Dataset excerpts:

◇ ◇ ◇ ◇ ◇ ◇ ◇

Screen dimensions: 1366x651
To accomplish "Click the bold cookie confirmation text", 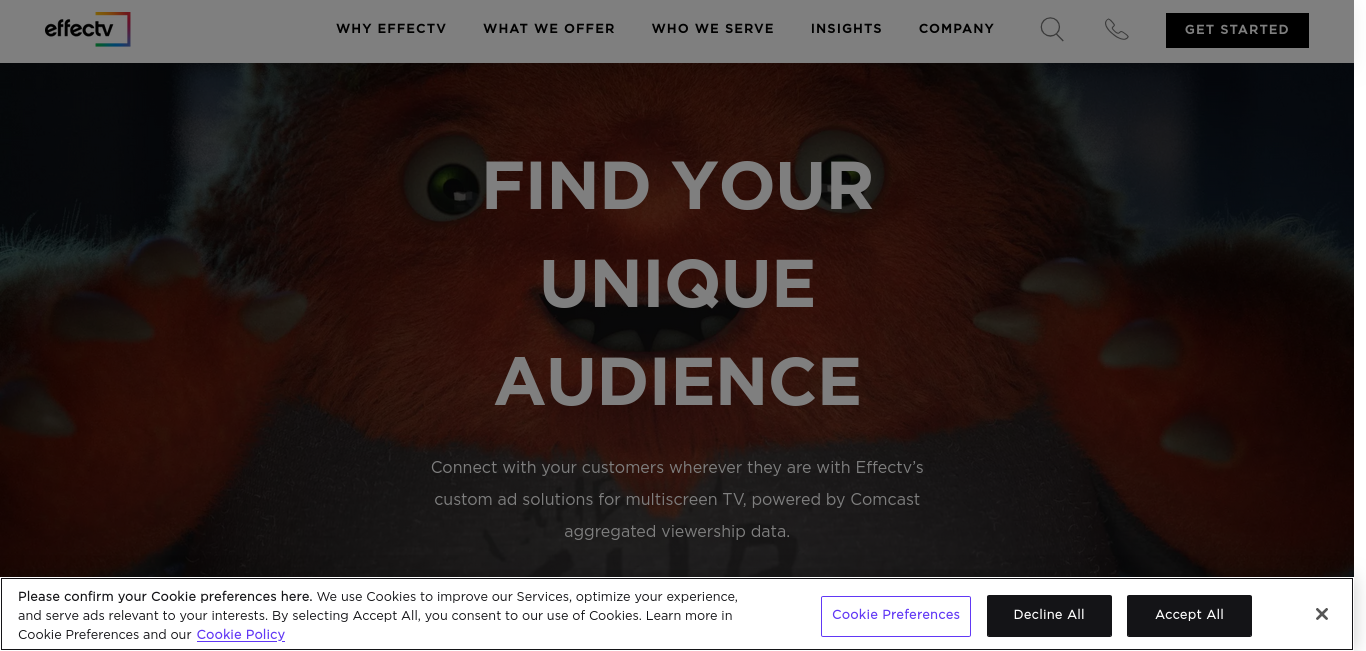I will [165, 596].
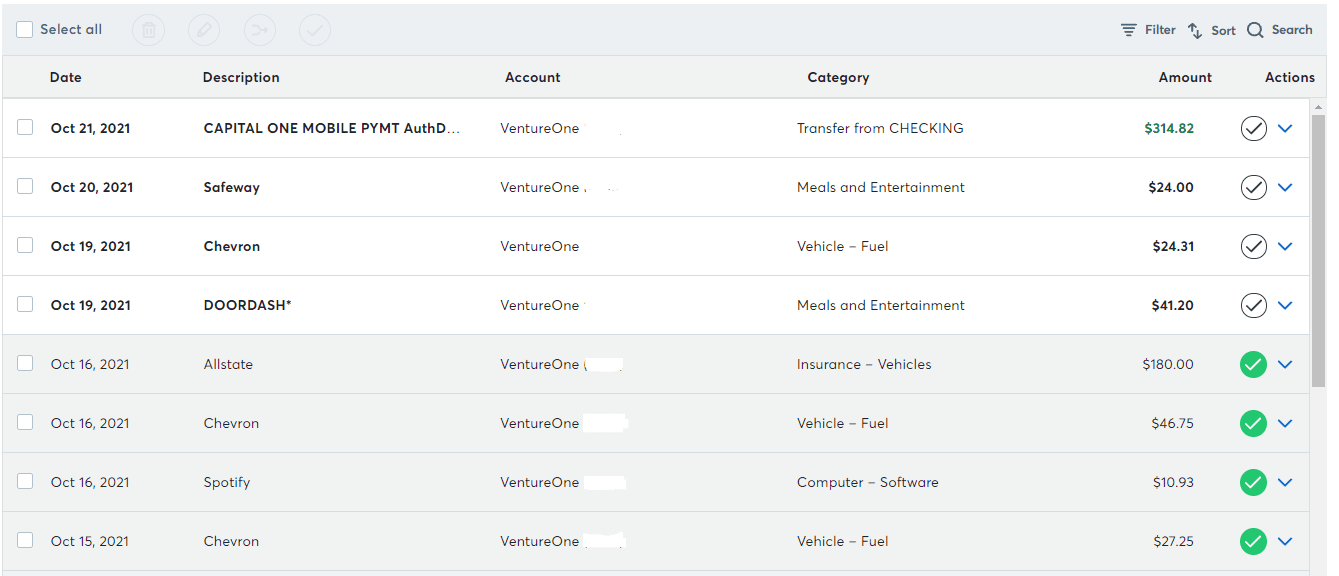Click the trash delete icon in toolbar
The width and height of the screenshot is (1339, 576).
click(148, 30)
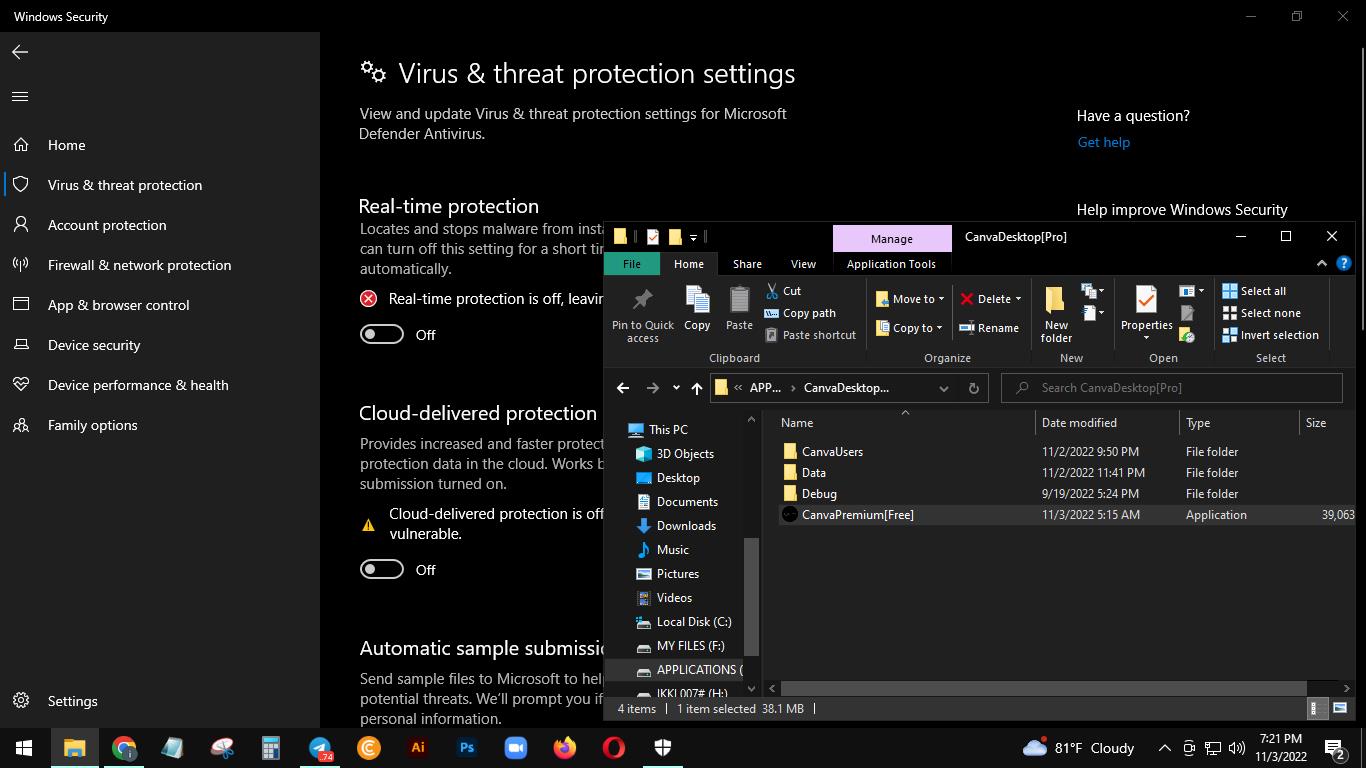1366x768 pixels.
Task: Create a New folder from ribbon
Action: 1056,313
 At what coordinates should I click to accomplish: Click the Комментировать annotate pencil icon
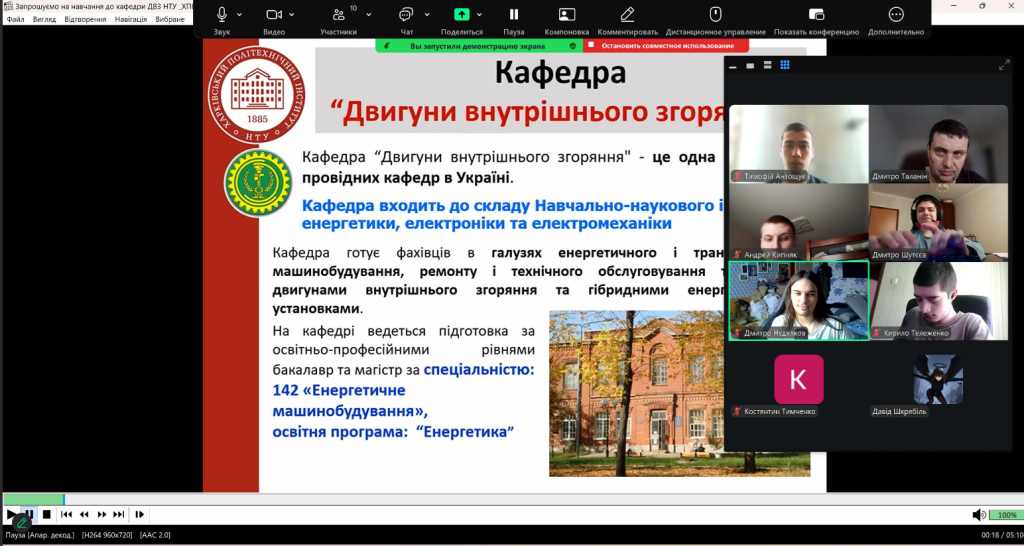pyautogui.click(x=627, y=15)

◇ ◇ ◇ ◇ ◇ ◇ ◇

Exercise instructions: Leave the pictures out, then output exactly the lines from the "At what coordinates" line through the end of the records above, and no others.

Answer space:
 At what coordinates should I click to accomplish: Click the Комментировать annotate pencil icon
pyautogui.click(x=627, y=15)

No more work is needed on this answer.